Proof of Binet’s formula for the Fibonacci sequence

Briefly define the Fibonacci sequence.

The Fibonacci sequence is a series of numbers where each number is the sum of the two preceding ones, usually starting with 0 and 1. It begins: 0, 1, 1, 2, 3, 5, 8, 13, 21, ... Mathematically, it's defined as:

• F(0) = 0
• F(1) = 1
• F(n) = F(n-1) + F(n-2) for n ≥ 2.

Prove that, ∀n∈ℕ, $F(n) = \frac {1}{\sqrt{5}} \left[\left(\frac {1 + \sqrt {5}}{2}\right)^n - \left(\frac {1 - \sqrt {5}}{2}\right)^n\right]$.

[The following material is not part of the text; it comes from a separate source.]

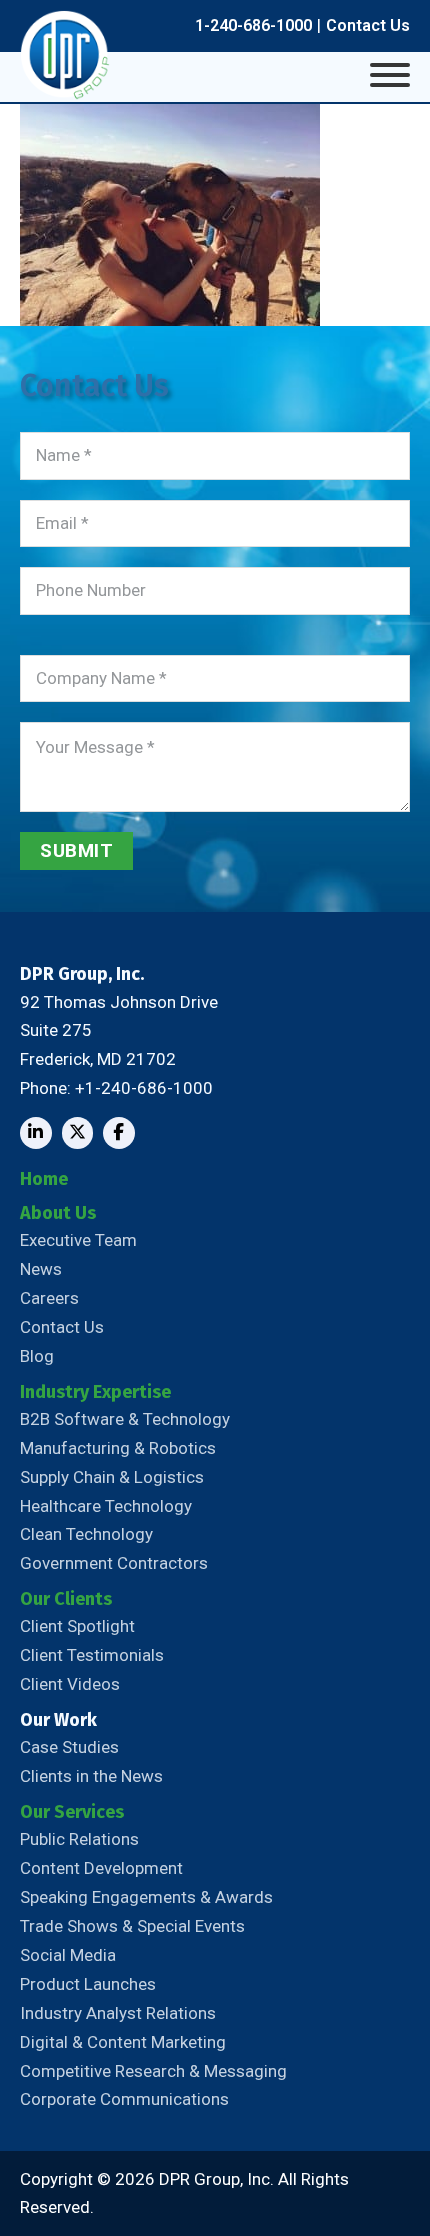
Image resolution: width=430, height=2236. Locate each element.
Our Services (72, 1812)
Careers (49, 1298)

We are asked to prove Binet’s formula for the Fibonacci sequence:

$$ F(n) = \frac{1}{\sqrt{5}} \left[\left(\frac{1 + \sqrt{5}}{2}\right)^n - \left(\frac{1 - \sqrt{5}}{2}\right)^n\right], \quad \forall n \in \mathbb{N} $$

---

Step 1: Define the Fibonacci recurrence

The Fibonacci sequence is defined as:

• $F(0) = 0$
• $F(1) = 1$
• $F(n) = F(n-1) + F(n-2)$, for $n \geq 2$

---

Step 2: Use recurrence relation approach with characteristic equation

Assume a solution of the form:

$$ F(n) = A\alpha^n + B\beta^n $$

where $\alpha$ and $\beta$ are the roots of the characteristic equation derived from the recurrence:

$$ x^2 = x + 1 \Rightarrow x^2 - x - 1 = 0 $$

Solving this quadratic:

$$ \alpha = \frac{1 + \sqrt{5}}{2}, \quad \beta = \frac{1 - \sqrt{5}}{2} $$

So the general solution becomes:

$$ F(n) = A\alpha^n + B\beta^n $$

---

Step 3: Solve for constants $A$ and $B$

Using initial conditions:

For $n = 0$:

$$ F(0) = A\alpha^0 + B\beta^0 = A + B = 0 \Rightarrow B = -A $$

For $n = 1$:

$$ F(1) = A\alpha + B\beta = A\alpha - A\beta = A(\alpha - \beta) = 1 $$

We calculate $\alpha - \beta$:

$$ \alpha - \beta = \frac{1 + \sqrt{5}}{2} - \frac{1 - \sqrt{5}}{2} = \frac{2\sqrt{5}}{2} = \sqrt{5} $$

So:

$$ A(\sqrt{5}) = 1 \Rightarrow A = \frac{1}{\sqrt{5}}, \quad B = -\frac{1}{\sqrt{5}} $$

---

Step 4: Final formula

Substitute $A$ and $B$ back into the general solution:

$$ F(n) = \frac{1}{\sqrt{5}} \alpha^n - \frac{1}{\sqrt{5}} \beta^n = \frac{1}{\sqrt{5}} \left( \left(\frac{1 + \sqrt{5}}{2}\right)^n - \left(\frac{1 - \sqrt{5}}{2}\right)^n \right) $$

---

✅ Conclusion

We have proven that:

$$ \boxed{F(n) = \frac {1}{\sqrt{5}} \left[\left(\frac {1 + \sqrt {5}}{2}\right)^n - \left(\frac {1 - \sqrt {5}}{2}\right)^n\right]} $$

holds for all $n \in \mathbb{N}$.